Experimental Design & Randomization — Week 03 Notes

Week 03, Lecture 01

• Learning objectives (from Page 2):

  • Identify the experimental and observational units in a given experiment
  • List and describe the three main principles of experimental design: Randomization, Replication, Blocking
  • Describe the layout and setup of a CRD, RCBD, and a simple factorial experimental design
  • Discuss and critique a given experimental design
  • Identify sources of variation within a given experimental design

• Key concepts and definitions (Pages 3–7):

  • Experimental unit: the smallest portion of experimental material which is independently perturbed; the item under study for which a treatment is changed (e.g., a human subject or an agricultural plot).
  • Observational unit (subsample): the smallest unit on which a response is measured. If the experimental unit is split after treatment is applied, the resulting subsamples are observational units. If one measurement is made on each experimental unit, observational unit = experimental unit. If multiple measurements are made per subject, this is pseudo- or technical replication.
  • Treatment (factor): an experimental condition independently applied to an experimental unit. Values of the treatments within a set are called levels.
  • Dependent variable / response: the output measured after an experiment; what is observed to assess the effect of changing the treatment(s).
  • Effect: the change in the response variable caused by the controlled changes in the independent variable. The significance or practical importance of the effect is determined by analyses.

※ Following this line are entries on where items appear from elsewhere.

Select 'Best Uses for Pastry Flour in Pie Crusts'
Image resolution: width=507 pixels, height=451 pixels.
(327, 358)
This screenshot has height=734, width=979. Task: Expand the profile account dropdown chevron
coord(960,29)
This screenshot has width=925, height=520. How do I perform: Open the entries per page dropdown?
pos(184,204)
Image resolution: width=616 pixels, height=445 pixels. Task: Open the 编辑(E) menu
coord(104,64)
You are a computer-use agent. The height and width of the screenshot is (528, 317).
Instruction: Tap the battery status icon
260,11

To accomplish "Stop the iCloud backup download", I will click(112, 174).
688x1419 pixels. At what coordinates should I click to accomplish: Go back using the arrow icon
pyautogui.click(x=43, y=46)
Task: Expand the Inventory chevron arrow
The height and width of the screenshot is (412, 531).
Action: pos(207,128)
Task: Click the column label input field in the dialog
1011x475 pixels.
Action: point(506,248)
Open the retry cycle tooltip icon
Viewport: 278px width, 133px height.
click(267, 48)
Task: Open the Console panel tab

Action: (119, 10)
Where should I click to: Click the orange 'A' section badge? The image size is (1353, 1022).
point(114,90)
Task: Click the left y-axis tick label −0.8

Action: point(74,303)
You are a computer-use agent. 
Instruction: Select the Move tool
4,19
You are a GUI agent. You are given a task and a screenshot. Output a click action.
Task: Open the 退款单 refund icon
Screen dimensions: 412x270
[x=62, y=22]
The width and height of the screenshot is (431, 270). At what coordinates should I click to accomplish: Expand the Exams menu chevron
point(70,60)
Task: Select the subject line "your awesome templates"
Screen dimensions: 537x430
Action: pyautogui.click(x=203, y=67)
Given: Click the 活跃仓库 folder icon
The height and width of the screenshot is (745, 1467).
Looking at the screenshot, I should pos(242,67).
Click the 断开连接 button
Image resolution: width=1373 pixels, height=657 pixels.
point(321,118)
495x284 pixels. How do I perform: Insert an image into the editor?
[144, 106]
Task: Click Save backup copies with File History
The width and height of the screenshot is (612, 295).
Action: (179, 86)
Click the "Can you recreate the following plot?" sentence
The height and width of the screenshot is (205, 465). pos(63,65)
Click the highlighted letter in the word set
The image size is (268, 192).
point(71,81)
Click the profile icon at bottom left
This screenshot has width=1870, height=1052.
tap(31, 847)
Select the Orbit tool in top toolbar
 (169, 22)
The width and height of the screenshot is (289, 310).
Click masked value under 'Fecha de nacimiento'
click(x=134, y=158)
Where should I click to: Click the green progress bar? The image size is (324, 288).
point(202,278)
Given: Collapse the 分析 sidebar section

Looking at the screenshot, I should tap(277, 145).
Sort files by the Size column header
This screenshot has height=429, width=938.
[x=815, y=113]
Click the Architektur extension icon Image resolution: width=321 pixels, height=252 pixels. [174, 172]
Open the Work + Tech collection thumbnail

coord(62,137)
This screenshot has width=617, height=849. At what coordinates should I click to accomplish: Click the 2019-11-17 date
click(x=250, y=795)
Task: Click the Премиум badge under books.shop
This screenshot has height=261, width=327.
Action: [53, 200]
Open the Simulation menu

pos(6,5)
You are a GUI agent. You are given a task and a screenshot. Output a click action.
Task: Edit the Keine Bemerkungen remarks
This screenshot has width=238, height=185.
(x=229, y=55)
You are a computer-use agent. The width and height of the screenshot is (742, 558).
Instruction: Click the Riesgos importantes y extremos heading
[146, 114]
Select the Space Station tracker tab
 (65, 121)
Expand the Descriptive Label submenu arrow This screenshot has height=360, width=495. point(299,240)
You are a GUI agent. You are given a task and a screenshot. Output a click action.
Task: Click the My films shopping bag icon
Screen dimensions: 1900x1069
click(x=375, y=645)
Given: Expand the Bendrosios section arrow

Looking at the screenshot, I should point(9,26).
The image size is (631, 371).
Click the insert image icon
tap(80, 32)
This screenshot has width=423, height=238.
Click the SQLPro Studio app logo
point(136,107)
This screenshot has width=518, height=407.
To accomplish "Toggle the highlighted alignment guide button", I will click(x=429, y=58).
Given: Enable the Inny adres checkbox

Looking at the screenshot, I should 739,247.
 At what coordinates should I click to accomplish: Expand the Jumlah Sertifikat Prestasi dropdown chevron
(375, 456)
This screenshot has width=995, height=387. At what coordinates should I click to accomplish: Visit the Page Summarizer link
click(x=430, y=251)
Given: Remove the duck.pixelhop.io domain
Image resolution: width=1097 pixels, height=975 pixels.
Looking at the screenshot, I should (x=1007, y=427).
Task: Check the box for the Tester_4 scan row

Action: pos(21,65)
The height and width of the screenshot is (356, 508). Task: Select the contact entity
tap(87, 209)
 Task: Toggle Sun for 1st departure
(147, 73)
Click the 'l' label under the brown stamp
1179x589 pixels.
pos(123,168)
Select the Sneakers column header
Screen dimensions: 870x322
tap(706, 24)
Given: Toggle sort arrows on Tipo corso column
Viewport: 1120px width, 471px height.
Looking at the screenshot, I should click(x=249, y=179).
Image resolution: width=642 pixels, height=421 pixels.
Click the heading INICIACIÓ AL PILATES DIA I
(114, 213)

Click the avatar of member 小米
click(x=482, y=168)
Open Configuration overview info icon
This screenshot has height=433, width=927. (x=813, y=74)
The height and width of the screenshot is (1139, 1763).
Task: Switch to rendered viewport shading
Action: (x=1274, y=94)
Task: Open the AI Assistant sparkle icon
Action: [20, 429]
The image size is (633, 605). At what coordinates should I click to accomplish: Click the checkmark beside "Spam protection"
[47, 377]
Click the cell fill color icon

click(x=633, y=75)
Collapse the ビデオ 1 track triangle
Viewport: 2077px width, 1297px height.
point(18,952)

• Observational context and example from Page 3 (Between-group vs within-group variation):

  • Between-group variation: differences across groups (e.g., species); differences to the overall average can be examined.
  • Within-group variation: variability within a single group/species.
  • Example data notes: Adelie, Chinstrap, Gentoo species have species averages (e.g., 48.834; 47.568; 38.824) with within-group variation leading to overall patterns.

• Experimental layout demonstrations (Pages 8–9):

  • Live demo protocol for a Sweet Sorting Experiment (Treatment A: Unwrap then Sort; Treatment B: Sort then Unwrap)
  • Roles within groups: Notetaker, Timekeeper, Participants
  • Block identification by participant time preference (Morning vs Afternoon)
  • Randomized treatment allocation within blocks (using a fair method such as the sample() function in R)
  • Data collection fields: Group name, Participant number, Block (Morning/Afternoon), Treatment (A/B), Time, Observations (optional)
  • Purpose of blocking: to account for nuisance factors (e.g., time-of-day effects) and improve the precision of comparisons

• Coffee bean example: an early factorial example (Pages 11–15, 28–31)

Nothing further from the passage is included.